## QUOTED TEXT
FESTIVAL REVIEW: New Orleans Jazz & Heritage Festival – April 27-29
Thu, May 03, 2007 11:37 am
New Orleans is the kind of place where you can hear quality jazz and eat fresh oysters in the airport. It’s America’s jazz city.
New Orleans is also, due to Hurricane Katrina, America’s most depressed city. But that hasn’t stopped it from hosting the sprawling 38-year-old Jazz & Heritage Festival (a.k.a. Jazzfest). Despite abandoned houses and stores virtually everywhere (except for perhaps in the French Quarter, the tourist zone that was relatively spared by the storm), the show continues to go on.
A drive to the Racetrack Fair Grounds where the festival takes place in the Gentilly neighborhood reminds out-of-towners that New Orleans is in dire need of assistance. During a press conference at the festival, which commenced on Friday, April 27, Lt. Gov. Mitch Landrieu called for a Marshall Plan to rebuild New Orleans and termed the current effort “dysfunctional.”
Still, more than 300,000 music aficionados jammed into the Fair Grounds for the first of Jazzfest’s two weekends. Though its multi-stage approach has been copied by other festivals such as Bonnaroo and Austin City Limits, Jazzfest remains America’s greatest music festival. Founder Quint Davis humbly noted this at his press interview, observing that, “we don’t have funnel cake” like at other fests. Beignets yes, funnel cake no.

## WHAT YOU WILL DO
Do these statements agree with the jazz festival review? For each, answer yes or no and quote the words from the review that decide it.
1. The festival takes place at the Racetrack Fair Grounds in the Gentilly neighborhood.
2. Lt. Gov. Mitch Landrieu described the current rebuilding effort as working well.
3. Fewer than 300,000 people attended the first weekend.
The lines that come next are separate material and have nothing to do with the review.

## ITEMS
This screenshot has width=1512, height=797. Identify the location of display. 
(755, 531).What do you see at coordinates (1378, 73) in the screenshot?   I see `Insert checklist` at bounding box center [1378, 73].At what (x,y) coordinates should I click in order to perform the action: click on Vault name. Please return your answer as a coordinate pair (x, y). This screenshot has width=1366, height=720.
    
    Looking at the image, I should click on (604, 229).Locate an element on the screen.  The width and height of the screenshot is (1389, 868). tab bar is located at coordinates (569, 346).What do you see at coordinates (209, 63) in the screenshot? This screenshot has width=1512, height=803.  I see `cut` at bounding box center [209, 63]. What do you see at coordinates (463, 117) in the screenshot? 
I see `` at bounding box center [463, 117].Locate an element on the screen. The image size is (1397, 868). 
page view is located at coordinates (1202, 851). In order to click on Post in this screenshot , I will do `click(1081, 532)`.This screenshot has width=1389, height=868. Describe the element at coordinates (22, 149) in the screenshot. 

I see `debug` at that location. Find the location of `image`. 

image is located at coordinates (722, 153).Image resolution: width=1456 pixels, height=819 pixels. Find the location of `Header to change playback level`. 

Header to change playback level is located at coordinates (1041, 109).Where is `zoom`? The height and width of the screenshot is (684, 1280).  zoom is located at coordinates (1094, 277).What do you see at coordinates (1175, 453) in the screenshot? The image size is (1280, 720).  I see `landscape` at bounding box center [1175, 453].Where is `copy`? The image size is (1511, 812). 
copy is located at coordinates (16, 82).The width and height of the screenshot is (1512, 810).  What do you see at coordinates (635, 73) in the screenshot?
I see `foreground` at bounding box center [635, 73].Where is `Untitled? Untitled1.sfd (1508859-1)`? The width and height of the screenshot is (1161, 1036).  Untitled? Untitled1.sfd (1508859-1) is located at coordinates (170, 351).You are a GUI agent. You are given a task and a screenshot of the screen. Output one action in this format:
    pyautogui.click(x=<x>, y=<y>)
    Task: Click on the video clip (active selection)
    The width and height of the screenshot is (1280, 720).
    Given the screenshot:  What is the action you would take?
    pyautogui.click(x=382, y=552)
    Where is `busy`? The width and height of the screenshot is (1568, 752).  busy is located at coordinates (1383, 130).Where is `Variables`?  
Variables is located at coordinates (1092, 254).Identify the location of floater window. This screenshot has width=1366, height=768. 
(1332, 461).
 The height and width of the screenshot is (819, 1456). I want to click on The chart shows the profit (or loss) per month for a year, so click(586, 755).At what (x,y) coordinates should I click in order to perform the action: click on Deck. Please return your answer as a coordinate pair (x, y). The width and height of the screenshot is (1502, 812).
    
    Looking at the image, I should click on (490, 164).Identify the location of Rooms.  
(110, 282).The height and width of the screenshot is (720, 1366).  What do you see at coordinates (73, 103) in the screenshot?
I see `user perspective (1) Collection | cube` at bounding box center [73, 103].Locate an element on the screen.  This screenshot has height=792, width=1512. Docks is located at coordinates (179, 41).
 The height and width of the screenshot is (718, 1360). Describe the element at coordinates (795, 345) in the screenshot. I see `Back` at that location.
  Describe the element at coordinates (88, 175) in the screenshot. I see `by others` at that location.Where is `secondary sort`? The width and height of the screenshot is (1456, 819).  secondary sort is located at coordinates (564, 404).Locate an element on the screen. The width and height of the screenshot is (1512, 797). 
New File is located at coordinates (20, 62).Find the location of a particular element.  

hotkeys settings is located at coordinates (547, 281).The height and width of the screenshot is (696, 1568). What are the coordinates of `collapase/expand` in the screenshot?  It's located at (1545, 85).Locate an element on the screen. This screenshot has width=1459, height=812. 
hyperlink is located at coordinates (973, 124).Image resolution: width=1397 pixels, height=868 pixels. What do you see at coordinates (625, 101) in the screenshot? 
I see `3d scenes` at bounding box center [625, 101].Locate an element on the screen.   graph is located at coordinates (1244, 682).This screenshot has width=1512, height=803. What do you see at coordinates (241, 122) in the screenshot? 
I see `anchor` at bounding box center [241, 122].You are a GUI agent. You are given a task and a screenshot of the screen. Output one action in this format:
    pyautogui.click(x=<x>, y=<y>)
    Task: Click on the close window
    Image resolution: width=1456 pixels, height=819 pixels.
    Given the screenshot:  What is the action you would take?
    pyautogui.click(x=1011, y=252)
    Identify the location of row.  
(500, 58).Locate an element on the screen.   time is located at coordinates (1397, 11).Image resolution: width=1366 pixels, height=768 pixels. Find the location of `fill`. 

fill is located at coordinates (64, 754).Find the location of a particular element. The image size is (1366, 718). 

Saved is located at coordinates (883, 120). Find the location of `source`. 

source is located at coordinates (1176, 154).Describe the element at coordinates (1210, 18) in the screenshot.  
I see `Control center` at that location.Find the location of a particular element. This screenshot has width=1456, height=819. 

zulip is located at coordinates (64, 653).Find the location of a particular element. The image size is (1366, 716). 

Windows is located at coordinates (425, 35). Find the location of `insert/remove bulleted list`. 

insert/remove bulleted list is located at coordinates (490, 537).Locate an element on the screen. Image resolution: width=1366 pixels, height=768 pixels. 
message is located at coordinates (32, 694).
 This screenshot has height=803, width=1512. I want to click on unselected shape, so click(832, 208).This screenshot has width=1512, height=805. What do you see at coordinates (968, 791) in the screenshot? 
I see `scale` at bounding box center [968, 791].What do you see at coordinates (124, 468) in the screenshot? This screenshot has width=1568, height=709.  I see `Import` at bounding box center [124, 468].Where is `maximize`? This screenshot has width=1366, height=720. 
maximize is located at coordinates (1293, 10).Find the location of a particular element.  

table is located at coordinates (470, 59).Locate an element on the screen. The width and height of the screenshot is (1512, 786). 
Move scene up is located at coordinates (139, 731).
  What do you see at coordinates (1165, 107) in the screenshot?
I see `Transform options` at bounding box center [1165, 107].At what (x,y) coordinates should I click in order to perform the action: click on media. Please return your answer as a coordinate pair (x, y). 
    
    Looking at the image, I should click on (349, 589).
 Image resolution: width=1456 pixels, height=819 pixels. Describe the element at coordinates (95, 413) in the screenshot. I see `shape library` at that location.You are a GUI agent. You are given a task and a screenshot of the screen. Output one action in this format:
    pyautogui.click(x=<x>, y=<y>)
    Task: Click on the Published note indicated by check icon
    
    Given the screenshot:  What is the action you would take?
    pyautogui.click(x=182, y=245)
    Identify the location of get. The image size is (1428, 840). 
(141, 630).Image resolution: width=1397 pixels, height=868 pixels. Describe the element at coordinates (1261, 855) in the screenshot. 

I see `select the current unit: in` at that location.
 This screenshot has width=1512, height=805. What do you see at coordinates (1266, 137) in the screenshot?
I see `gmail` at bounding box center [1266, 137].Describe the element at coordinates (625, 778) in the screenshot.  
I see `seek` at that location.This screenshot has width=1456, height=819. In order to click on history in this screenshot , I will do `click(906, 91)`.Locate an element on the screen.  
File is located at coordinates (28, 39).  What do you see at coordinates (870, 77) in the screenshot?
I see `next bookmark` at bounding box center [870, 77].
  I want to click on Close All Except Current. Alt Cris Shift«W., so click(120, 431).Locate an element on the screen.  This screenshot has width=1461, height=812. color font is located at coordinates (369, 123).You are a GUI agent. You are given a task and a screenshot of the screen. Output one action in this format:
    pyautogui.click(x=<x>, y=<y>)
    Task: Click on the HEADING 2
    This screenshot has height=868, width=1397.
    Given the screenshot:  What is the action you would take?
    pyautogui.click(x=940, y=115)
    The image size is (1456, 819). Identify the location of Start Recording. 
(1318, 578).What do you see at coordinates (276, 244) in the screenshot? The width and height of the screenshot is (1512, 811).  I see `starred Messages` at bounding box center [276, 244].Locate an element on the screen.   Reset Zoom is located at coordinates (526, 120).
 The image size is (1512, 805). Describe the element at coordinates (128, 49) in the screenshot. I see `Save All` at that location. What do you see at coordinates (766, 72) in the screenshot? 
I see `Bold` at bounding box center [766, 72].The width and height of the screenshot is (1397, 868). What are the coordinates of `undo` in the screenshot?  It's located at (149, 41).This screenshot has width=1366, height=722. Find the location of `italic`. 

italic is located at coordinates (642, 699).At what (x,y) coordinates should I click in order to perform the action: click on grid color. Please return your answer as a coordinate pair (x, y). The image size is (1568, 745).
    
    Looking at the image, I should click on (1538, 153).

## RESPONSE TO THE TASK
1. Yes: "the Racetrack Fair Grounds where the festival takes place in the Gentilly neighborhood"
2. No: "termed the current effort “dysfunctional.”"
3. No: "more than 300,000 music aficionados jammed into the Fair Grounds for the first of Jazzfest’s two weekends"